(The data)

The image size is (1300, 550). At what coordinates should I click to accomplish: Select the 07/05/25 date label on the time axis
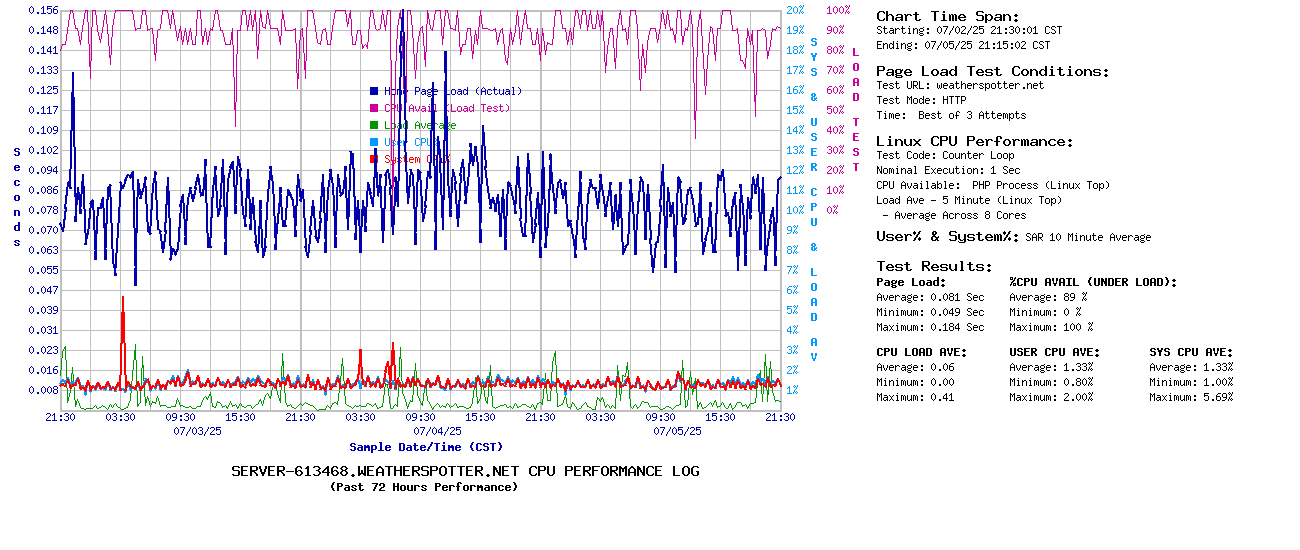click(677, 431)
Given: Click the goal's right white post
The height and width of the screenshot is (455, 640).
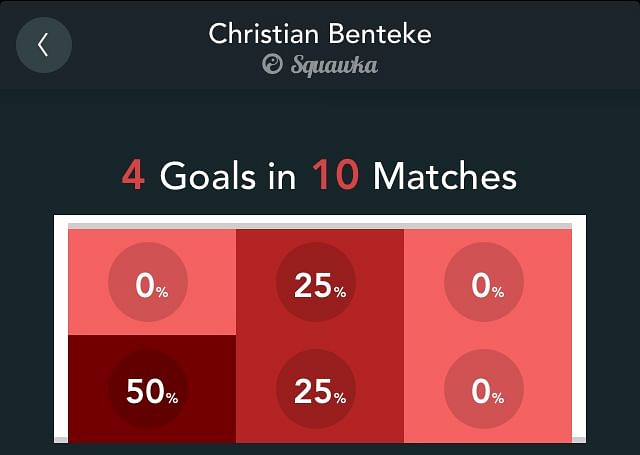Looking at the screenshot, I should (579, 329).
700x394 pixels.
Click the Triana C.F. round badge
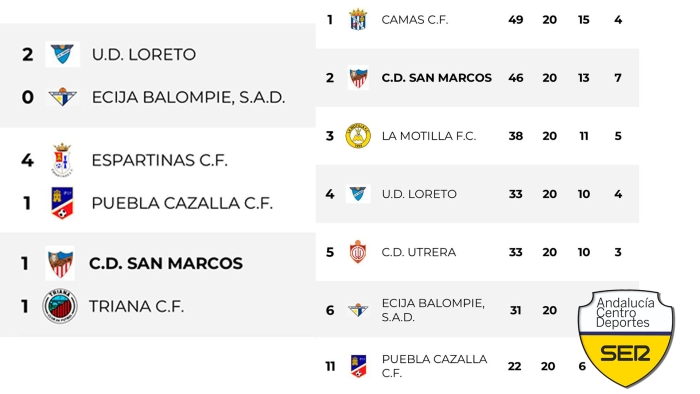click(60, 306)
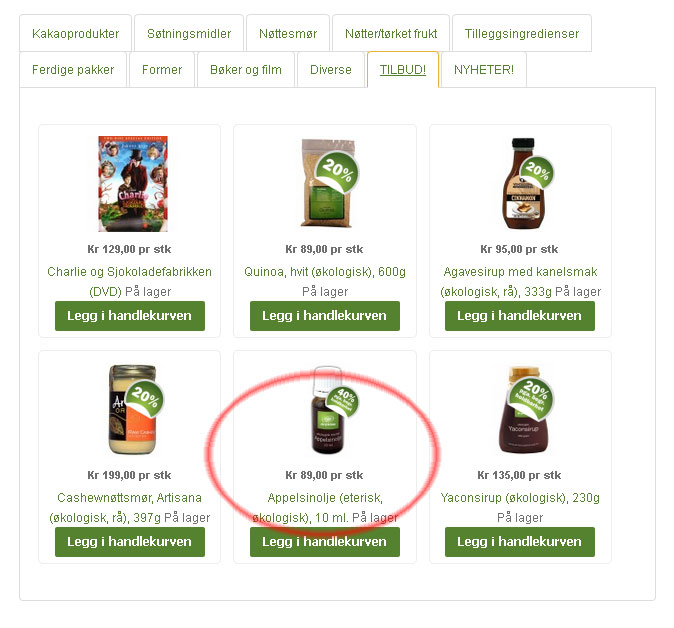Screen dimensions: 674x628
Task: Click the Quinoa bag product image
Action: click(x=328, y=183)
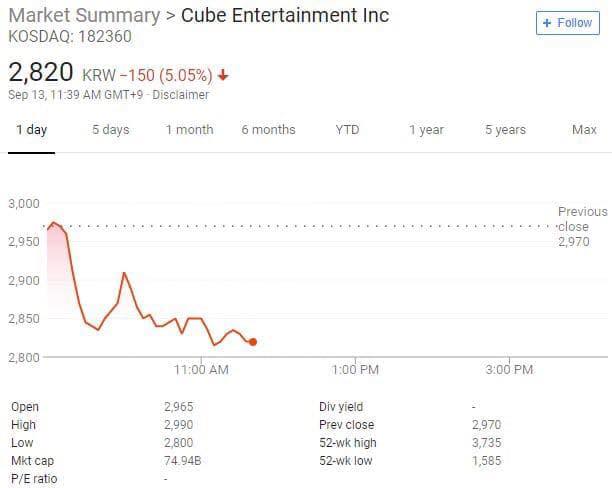Show the 1 year chart
This screenshot has height=488, width=612.
click(x=426, y=130)
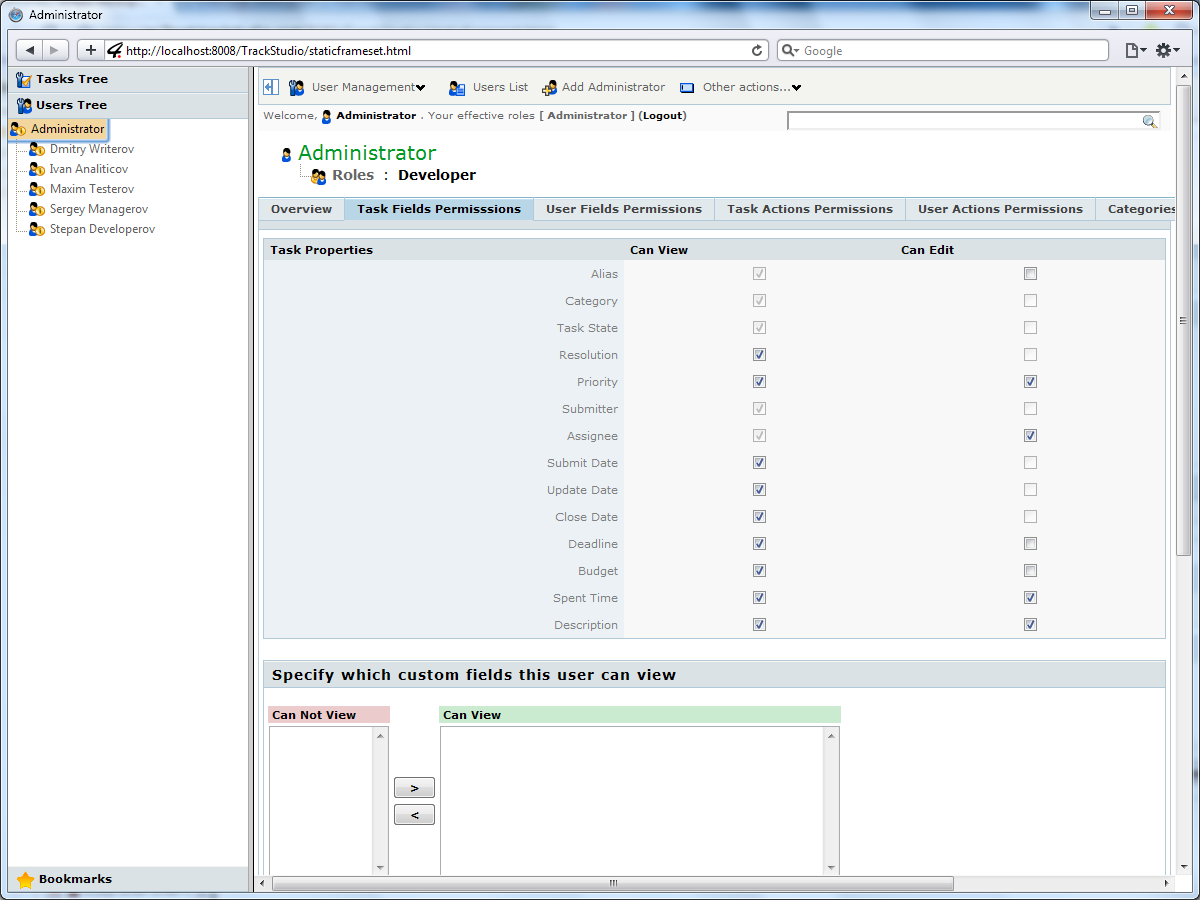1200x900 pixels.
Task: Click the Logout link
Action: coord(663,116)
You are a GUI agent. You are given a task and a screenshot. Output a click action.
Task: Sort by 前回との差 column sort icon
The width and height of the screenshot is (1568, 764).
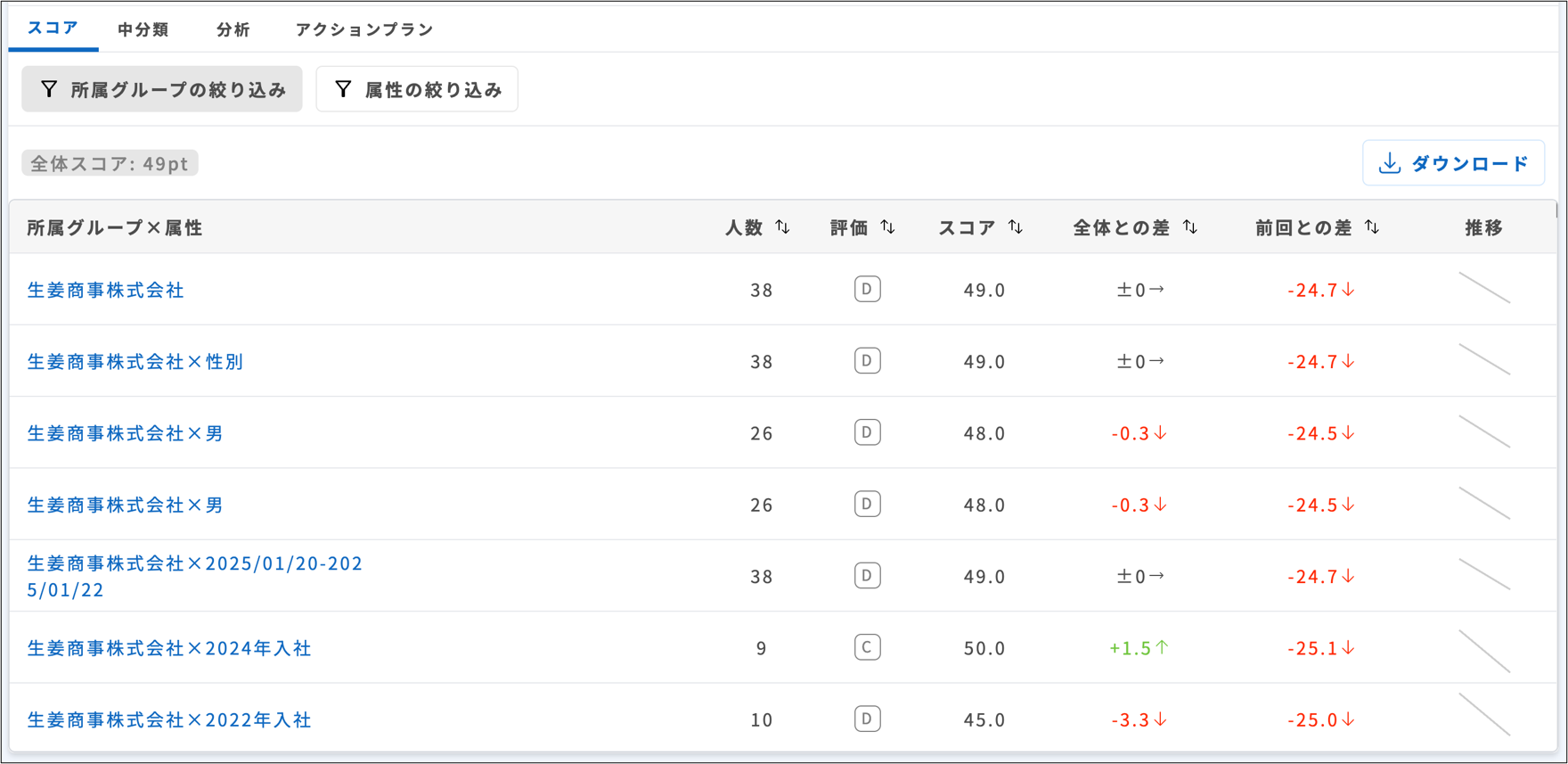(x=1372, y=227)
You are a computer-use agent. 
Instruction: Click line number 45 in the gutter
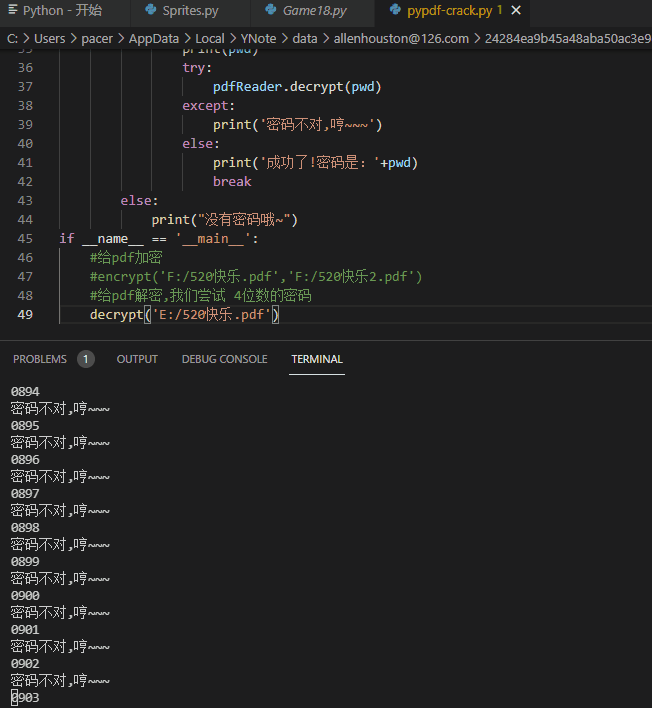(x=25, y=238)
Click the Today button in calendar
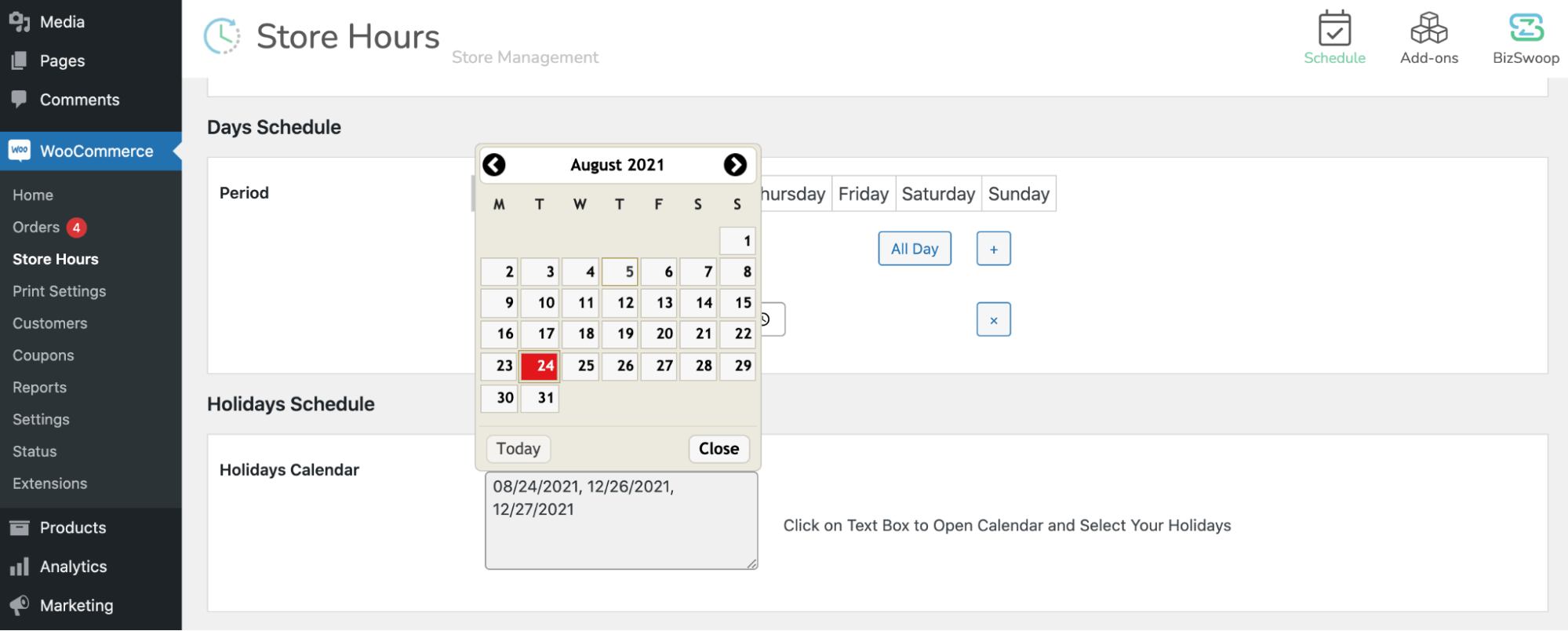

(End The data)

Task item:
The lines that contain the word "agent" are wanted; copy each of them from the records.

Result of this task:
You are a GUI agent. You are given a task and a screenshot. Output a click action.
You are a computer-use agent. 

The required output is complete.